_LISTED RECORDS_:
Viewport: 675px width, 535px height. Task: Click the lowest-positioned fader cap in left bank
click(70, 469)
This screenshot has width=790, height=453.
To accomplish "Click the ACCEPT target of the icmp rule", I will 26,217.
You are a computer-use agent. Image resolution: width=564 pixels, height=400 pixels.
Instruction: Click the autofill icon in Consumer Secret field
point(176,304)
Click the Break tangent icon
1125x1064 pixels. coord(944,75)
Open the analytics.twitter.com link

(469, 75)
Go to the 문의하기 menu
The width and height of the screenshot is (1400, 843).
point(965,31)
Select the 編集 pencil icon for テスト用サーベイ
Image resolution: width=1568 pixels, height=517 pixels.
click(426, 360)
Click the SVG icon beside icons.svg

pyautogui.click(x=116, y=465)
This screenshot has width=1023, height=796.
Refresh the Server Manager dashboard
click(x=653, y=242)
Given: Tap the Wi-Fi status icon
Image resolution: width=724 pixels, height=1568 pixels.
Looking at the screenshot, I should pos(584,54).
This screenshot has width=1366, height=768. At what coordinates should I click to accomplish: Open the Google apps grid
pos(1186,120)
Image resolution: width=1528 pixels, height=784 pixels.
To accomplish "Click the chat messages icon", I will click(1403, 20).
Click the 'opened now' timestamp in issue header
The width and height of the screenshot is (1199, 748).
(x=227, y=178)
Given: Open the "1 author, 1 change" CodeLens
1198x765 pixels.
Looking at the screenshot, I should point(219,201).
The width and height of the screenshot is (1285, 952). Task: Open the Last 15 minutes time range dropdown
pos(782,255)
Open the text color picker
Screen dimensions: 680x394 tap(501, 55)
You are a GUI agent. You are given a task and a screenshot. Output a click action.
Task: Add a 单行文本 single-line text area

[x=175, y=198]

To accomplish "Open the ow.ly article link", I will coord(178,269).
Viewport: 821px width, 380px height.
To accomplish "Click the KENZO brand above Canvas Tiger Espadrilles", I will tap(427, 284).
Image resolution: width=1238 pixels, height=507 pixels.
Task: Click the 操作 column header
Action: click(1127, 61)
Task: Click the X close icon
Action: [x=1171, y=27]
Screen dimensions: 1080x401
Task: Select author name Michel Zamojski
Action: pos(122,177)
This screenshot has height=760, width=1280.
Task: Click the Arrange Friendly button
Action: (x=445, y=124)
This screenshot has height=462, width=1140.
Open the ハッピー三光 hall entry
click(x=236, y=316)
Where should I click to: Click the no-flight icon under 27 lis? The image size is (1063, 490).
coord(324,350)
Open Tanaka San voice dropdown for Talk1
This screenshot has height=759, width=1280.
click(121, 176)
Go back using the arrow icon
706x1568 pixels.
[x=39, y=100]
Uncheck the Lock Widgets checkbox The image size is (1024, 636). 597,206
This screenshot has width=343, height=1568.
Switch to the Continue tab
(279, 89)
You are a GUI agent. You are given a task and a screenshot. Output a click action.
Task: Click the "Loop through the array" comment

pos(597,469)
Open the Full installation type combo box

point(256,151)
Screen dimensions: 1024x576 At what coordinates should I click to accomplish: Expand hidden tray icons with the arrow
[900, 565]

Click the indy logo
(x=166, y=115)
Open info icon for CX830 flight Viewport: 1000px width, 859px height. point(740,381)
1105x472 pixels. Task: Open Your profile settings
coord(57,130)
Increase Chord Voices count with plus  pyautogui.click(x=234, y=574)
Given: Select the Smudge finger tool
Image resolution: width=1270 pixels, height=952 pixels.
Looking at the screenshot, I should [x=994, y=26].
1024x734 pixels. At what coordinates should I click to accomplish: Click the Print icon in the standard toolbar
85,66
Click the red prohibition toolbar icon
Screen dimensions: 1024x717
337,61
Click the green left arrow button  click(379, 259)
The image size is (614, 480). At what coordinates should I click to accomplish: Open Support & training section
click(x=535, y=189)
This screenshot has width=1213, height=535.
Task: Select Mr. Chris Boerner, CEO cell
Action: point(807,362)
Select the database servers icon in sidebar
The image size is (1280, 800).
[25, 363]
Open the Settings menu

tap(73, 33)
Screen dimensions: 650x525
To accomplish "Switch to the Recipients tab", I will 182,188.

_WHAT TO PRODUCE_:
Rewrite the listing above, replacing every "Viewport" with "Window size" and leaving everything else unchanged.

_WRITTEN SOLUTION_:
Window size: 675px width, 535px height. Task: Click the lowest-positioned fader cap in left bank
click(70, 469)
This screenshot has width=790, height=453.
To accomplish "Click the ACCEPT target of the icmp rule", I will 26,217.
You are a computer-use agent. Image resolution: width=564 pixels, height=400 pixels.
Instruction: Click the autofill icon in Consumer Secret field
point(176,304)
Click the Break tangent icon
1125x1064 pixels. coord(944,75)
Open the analytics.twitter.com link

(469, 75)
Go to the 문의하기 menu
The width and height of the screenshot is (1400, 843).
point(965,31)
Select the 編集 pencil icon for テスト用サーベイ
Image resolution: width=1568 pixels, height=517 pixels.
click(426, 360)
Click the SVG icon beside icons.svg

pyautogui.click(x=116, y=465)
This screenshot has width=1023, height=796.
Refresh the Server Manager dashboard
click(x=653, y=242)
Given: Tap the Wi-Fi status icon
Image resolution: width=724 pixels, height=1568 pixels.
Looking at the screenshot, I should pos(584,54).
This screenshot has width=1366, height=768. At what coordinates should I click to accomplish: Open the Google apps grid
pos(1186,120)
Image resolution: width=1528 pixels, height=784 pixels.
To accomplish "Click the chat messages icon", I will click(1403, 20).
Click the 'opened now' timestamp in issue header
The width and height of the screenshot is (1199, 748).
(x=227, y=178)
Given: Open the "1 author, 1 change" CodeLens
1198x765 pixels.
Looking at the screenshot, I should point(219,201).
The width and height of the screenshot is (1285, 952). Task: Open the Last 15 minutes time range dropdown
pos(782,255)
Open the text color picker
Screen dimensions: 680x394 tap(501, 55)
You are a GUI agent. You are given a task and a screenshot. Output a click action.
Task: Add a 单行文本 single-line text area

[x=175, y=198]

To accomplish "Open the ow.ly article link", I will coord(178,269).
Window size: 821px width, 380px height.
To accomplish "Click the KENZO brand above Canvas Tiger Espadrilles", I will tap(427, 284).
Image resolution: width=1238 pixels, height=507 pixels.
Task: Click the 操作 column header
Action: click(1127, 61)
Task: Click the X close icon
Action: [x=1171, y=27]
Screen dimensions: 1080x401
Task: Select author name Michel Zamojski
Action: pos(122,177)
This screenshot has height=760, width=1280.
Task: Click the Arrange Friendly button
Action: (x=445, y=124)
This screenshot has height=462, width=1140.
Open the ハッピー三光 hall entry
click(x=236, y=316)
Where should I click to: Click the no-flight icon under 27 lis? The image size is (1063, 490).
coord(324,350)
Open Tanaka San voice dropdown for Talk1
This screenshot has height=759, width=1280.
click(121, 176)
Go back using the arrow icon
706x1568 pixels.
[x=39, y=100]
Uncheck the Lock Widgets checkbox The image size is (1024, 636). 597,206
This screenshot has width=343, height=1568.
Switch to the Continue tab
(279, 89)
You are a GUI agent. You are given a task and a screenshot. Output a click action.
Task: Click the "Loop through the array" comment

pos(597,469)
Open the Full installation type combo box

point(256,151)
Screen dimensions: 1024x576 At what coordinates should I click to accomplish: Expand hidden tray icons with the arrow
[900, 565]

Click the indy logo
(x=166, y=115)
Open info icon for CX830 flight Window size: 1000px width, 859px height. point(740,381)
1105x472 pixels. Task: Open Your profile settings
coord(57,130)
Increase Chord Voices count with plus  pyautogui.click(x=234, y=574)
Given: Select the Smudge finger tool
Image resolution: width=1270 pixels, height=952 pixels.
Looking at the screenshot, I should [x=994, y=26].
1024x734 pixels. At what coordinates should I click to accomplish: Click the Print icon in the standard toolbar
85,66
Click the red prohibition toolbar icon
Screen dimensions: 1024x717
337,61
Click the green left arrow button  click(379, 259)
The image size is (614, 480). At what coordinates should I click to accomplish: Open Support & training section
click(x=535, y=189)
This screenshot has width=1213, height=535.
Task: Select Mr. Chris Boerner, CEO cell
Action: point(807,362)
Select the database servers icon in sidebar
The image size is (1280, 800).
[25, 363]
Open the Settings menu

tap(73, 33)
Screen dimensions: 650x525
To accomplish "Switch to the Recipients tab", I will 182,188.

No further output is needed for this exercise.